Abençoada por Deus e bonita por natureza. Essa foi a sentença cunhada pelo ouvidor Antonio Pereira de Magalhães de Passos (1801) para convencer o governador da Bahia sobre a conveniência de a pequena povoação “Propriha” – nome de um riacho próximo – vir a ser ereta em vila. Boa situação geográfica – o relevo, o rio São Francisco –, bons ares (?) e bom clima fizeram-no vaticinar: é “a melhor para o comércio, que não decairá, porque parece que Deus Onipotente a destinou para fazer aos nacionais felizes, e ao Estado aumento”.
A profecia foi repetida pelo “memorialista do futuro”, D. Marcos Antônio de Souza em 1808 e transformada em realidade pelos ilustres proprieaenses, ao longo do século XIX e início do século XIX, quando o rio – a ferrovia, depois – e os frutos da terra, notadamente o algodão e o arroz, determinavam a prosperidade econômica da região.

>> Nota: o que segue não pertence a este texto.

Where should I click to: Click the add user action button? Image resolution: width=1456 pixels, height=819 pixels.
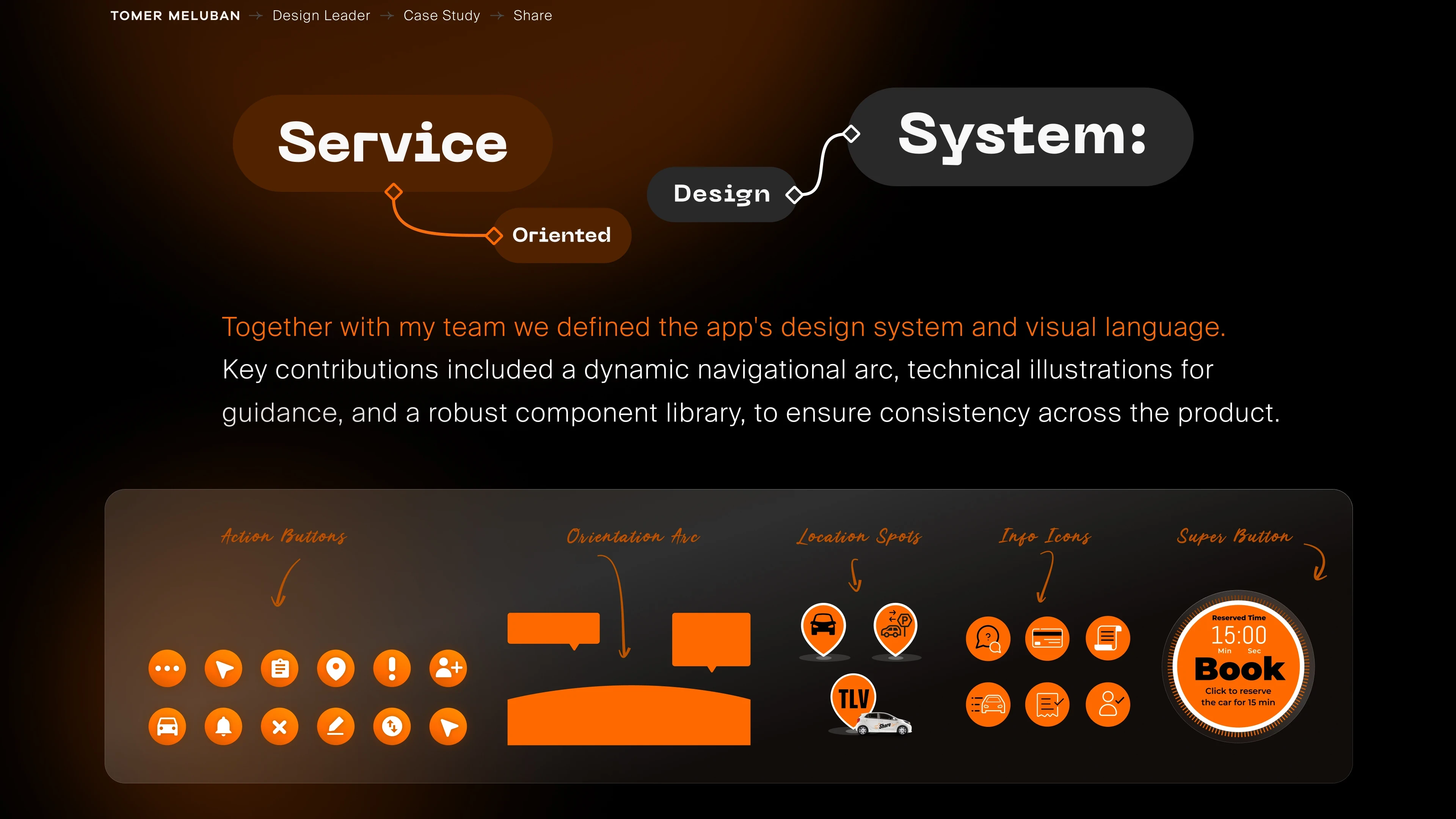[448, 668]
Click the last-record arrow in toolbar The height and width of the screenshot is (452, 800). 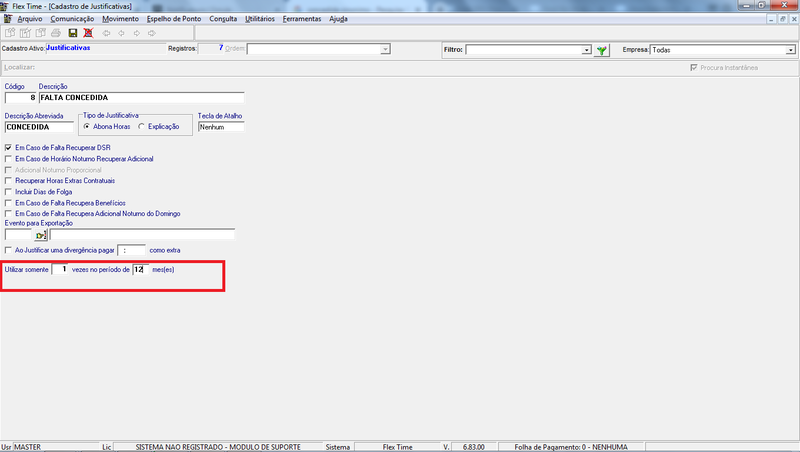pyautogui.click(x=152, y=33)
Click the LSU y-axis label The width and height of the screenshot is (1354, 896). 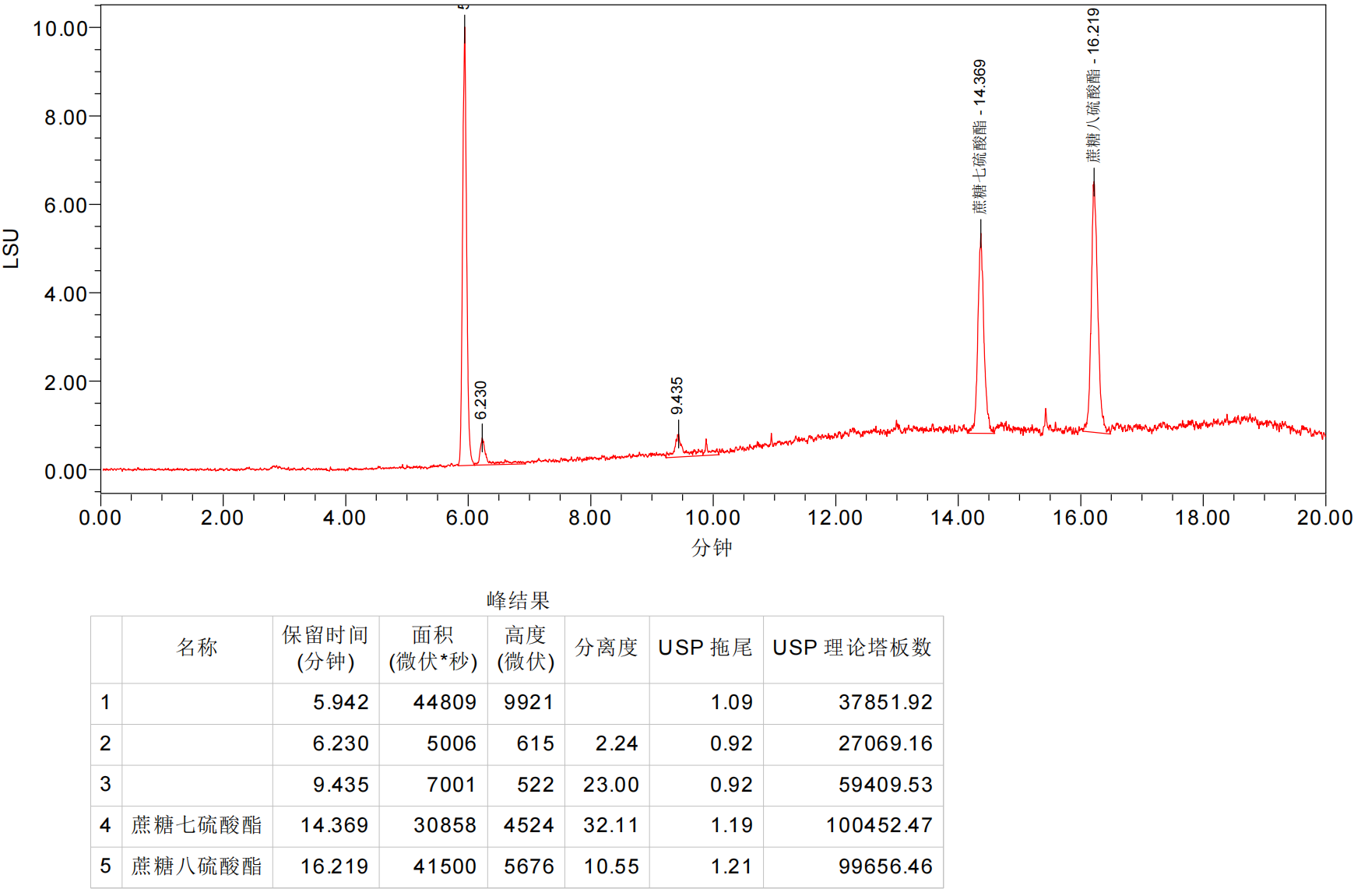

Desde então, na historiografia, registrou-se a experiência dessa povoação/vila/cidade/comarca/município como uma linha ascendente, com ápice na primeira metade do século passado e brusca decadência a partir do final dos anos 1960.
A decadência, provavelmente, já fora notada pelo médico João Rodrigues da Costa Dória (1960), que a visitou em 1959, depois de meio século ausente. O cemitério e a praça Rodrigues Dória, em abandono. O Flor e Elisa, “maior e mais luxuoso hotel das margens do São Francisco”, deixando a desejar quanto à comodidade dos quartos e ao estado de janelas e banheiros. O rio São Francisco mais estreito, o porto entulhado de areia e terra – fatos que não o impediram de comentar: o lugar havia “progredido muito nestes últimos tempos” (nos 50 anos em que esteve fora?).
A prosperidade, enfim, encontrou o seu narrador na figura de outro Marcos, o Melo (1945/...), economista, advogado e administrador com passagens pelo primeiro escalão do governo do Estado. Não haveria melhor currículo para descrever o fausto da ribeirinha. Mas, propriamente falando, seriam os “anos dourados” da cidade ou da vida de seu narrador?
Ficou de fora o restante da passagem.